[<prev] [next>] [<thread-prev] [day] [month] [year] [list]
Message-ID: <20250226-portieren-staudamm-10823e224307@brauner>
Date: Wed, 26 Feb 2025 13:14:32 +0100
From: Christian Brauner <brauner@...nel.org>
To: Paolo Bonzini <pbonzini@...hat.com>
Cc: Oleg Nesterov <oleg@...hat.com>,
Linus Torvalds <torvalds@...ux-foundation.org>, "Michael S. Tsirkin" <mst@...hat.com>,
"Eric W. Biederman" <ebiederm@...ssion.com>, linux-kernel@...r.kernel.org, kvm@...r.kernel.org
Subject: Re: [GIT PULL] KVM changes for Linux 6.14
On Wed, Feb 05, 2025 at 12:49:30PM +0100, Christian Brauner wrote:
> On Tue, Feb 04, 2025 at 05:05:06PM +0100, Paolo Bonzini wrote:
> > On Tue, Feb 4, 2025 at 3:19 PM Christian Brauner <brauner@...nel.org> wrote:
> > >
> > > On Mon, Jan 27, 2025 at 04:15:01PM +0100, Paolo Bonzini wrote:
> > > > On Mon, Jan 27, 2025 at 3:10 PM Oleg Nesterov <oleg@...hat.com> wrote:
> > > > > On 01/26, Linus Torvalds wrote:
> > > > > > On Sun, 26 Jan 2025 at 10:54, Oleg Nesterov <oleg@...hat.com> wrote:
> > > > > > >
> > > > > > > I don't think we even need to detect the /proc/self/ or /proc/self-thread/
> > > > > > > case, next_tid() can just check same_thread_group,
> > > > > >
> > > > > > That was my thinking yes.
> > > > > >
> > > > > > If we exclude them from /proc/*/task entirely, I'd worry that it would
> > > > > > hide it from some management tool and be used for nefarious purposes
> > > > >
> > > > > Agreed,
> > > > >
> > > > > > (even if they then show up elsewhere that the tool wouldn't look at).
> > > > >
> > > > > Even if we move them from /proc/*/task to /proc ?
> > > >
> > > > Indeed---as long as they show up somewhere, it's not worse than it
> > > > used to be. The reason why I'd prefer them to stay in /proc/*/task is
> > > > that moving them away at least partly negates the benefits of the
> > > > "workers are children of the starter" model. For example it
> > > > complicates measuring their cost within the process that runs the VM.

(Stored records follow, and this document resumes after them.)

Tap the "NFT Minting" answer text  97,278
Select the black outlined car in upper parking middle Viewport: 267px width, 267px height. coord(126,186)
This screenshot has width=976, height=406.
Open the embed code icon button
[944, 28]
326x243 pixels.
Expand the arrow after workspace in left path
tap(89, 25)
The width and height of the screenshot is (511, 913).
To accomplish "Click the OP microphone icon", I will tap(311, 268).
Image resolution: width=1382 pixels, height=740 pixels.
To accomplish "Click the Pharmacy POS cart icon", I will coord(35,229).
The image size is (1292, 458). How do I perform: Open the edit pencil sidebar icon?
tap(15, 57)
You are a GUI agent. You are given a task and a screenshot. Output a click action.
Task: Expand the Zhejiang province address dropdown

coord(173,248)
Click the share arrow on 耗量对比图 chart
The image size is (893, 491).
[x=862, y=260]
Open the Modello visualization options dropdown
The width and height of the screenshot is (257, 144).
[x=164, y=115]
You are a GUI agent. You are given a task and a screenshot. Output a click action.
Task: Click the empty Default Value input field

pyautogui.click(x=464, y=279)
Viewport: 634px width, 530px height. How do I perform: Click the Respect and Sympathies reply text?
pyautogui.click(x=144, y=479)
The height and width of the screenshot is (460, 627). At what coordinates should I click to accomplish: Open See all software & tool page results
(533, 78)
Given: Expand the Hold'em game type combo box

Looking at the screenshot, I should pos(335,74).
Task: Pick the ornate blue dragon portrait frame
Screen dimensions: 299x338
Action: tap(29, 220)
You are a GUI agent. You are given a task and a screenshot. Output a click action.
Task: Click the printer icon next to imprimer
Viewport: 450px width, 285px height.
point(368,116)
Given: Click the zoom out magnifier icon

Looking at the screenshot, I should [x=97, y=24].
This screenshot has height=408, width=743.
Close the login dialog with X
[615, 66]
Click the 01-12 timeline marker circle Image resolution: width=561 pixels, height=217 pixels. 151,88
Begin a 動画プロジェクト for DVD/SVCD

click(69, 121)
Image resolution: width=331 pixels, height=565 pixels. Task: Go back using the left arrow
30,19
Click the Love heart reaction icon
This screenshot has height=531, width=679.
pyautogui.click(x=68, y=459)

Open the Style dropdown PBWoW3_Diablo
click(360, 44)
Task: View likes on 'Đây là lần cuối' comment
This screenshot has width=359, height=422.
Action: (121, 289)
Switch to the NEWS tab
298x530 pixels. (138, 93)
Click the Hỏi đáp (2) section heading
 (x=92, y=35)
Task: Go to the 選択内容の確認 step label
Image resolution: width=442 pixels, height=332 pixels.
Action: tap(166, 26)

> > > > Maybe it's more of a romantic thing than a real practical issue,
> > > > because in the real world resource accounting for VMs is done via
> > > > cgroups. But unlike the lazy creation in KVM, which is overall pretty
> > > > self-contained, I am afraid the ugliness in procfs would be much worse
> > > > compared to the benefit, if there's a benefit at all.
> > > >
> > > > > Perhaps, I honestly do not know what will/can confuse userspace more.
> > > >
> > > > At the very least, marking workers as "Kthread: 1" makes sense and
>
> You mean in /proc/<pid>/status? Yeah, we can do that. This expands the
> definition of Kthread a bit. It would now mean anything that the kernel
> spawned for userspace. But that is probably fine.
>
> But it won't help with the problem of just checking /proc/<pid>/task/ to
> figure out whether the caller is single-threaded or not. If the caller
> has more than 1 entry in there they need to walk through all of them and
> parse through /proc/<pid>/status to discount them if they're kernel
> threads.
>
> > > > should not cause too much confusion. I wouldn't go beyond that unless
> > > > we get more reports of similar issues, and I'm not even sure how
> > > > common it is for userspace libraries to check for single-threadedness.
> > >
> > > Sorry, just saw this thread now.
> > >
> > > What if we did what Linus suggests and hide (odd) user workers from
> > > /proc/<pid>/task/* but also added /proc/<pid>/workers/*. The latter
> > > would only list the workers that got spawned by the kernel for that
> > > particular task? This would acknowledge their somewhat special status
> > > and allow userspace to still detect them as "Hey, I didn't actually
> > > spawn those, they got shoved into my workload by the kernel for me.".
> >
> > Wouldn't the workers then disappear completely from ps, top or other
> > tools that look at /proc/$PID/task? That seems a bit too underhanded
> > towards userspace...
>
> So maybe, but then there's also the possibility to do:
>
> - Have /proc/<pid>/status list all tasks.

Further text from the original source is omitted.